Southern Rovers were a British motorcycle speedway team between 1956 and 1959. They were the champions of the Southern Area League during 1957. The team were unique to speedway at the time because they completed a league season despite having no home stadium to ride from.

History
The team were created in 1956 following the demise of Brafield Flying Foxes. The Southern Area League was faced with a serious problem in that only three teams would have lined up for the season, therefore the promoters got together and encouraged the formation of a team that would race at the three venues of the other league teams. Home fixtures for Southern Rovers would not be held at the team's stadium that they were riding against but away fixtures would. Rovers' team manager Les King also lost the services of their rider Vic Hall (formerly of Brafield) to injury. Therefore the team did extremely well to finish third in the table and were assisted by the consistent riding of Eric Hockaday, Colin Goddy and Eric Eadon.

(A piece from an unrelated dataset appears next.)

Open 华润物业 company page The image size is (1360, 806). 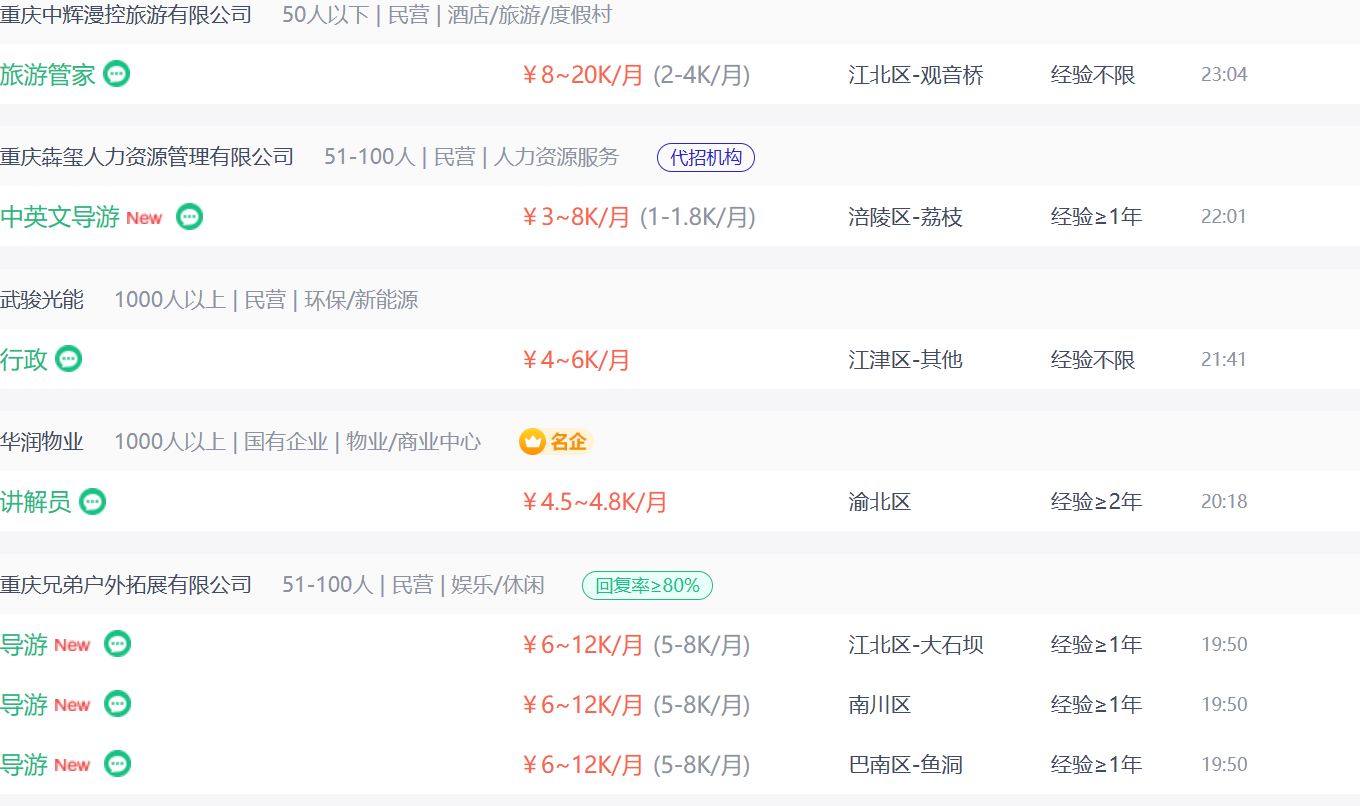42,441
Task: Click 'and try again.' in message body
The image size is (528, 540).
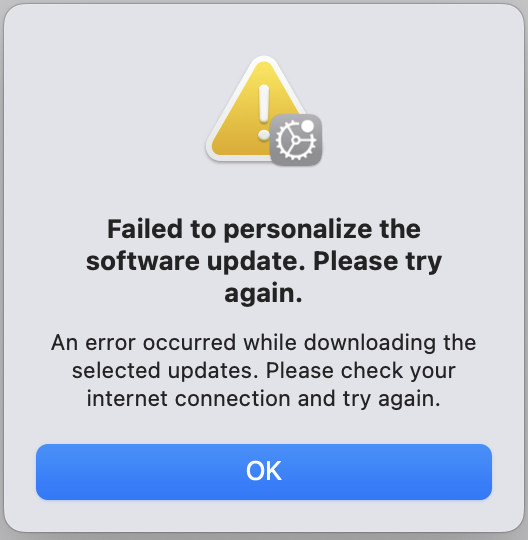Action: 369,399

The following season they were based at the home of Rayleigh Rockets at the Rayleigh Weir Stadium, which led to some match reports as the team being called Rayleigh II. The experience of riding away must have helped as Southern Rovers won the title the following season (1957 Southern Area League). Five players made the top ten league averages for the season; Colin Goddy, Leo McAuliffe, Stan Clark, Brian Meredith and Vic Hall.

During the 1959 Southern Area League season the team withdrew after one fixture and had their results expunged.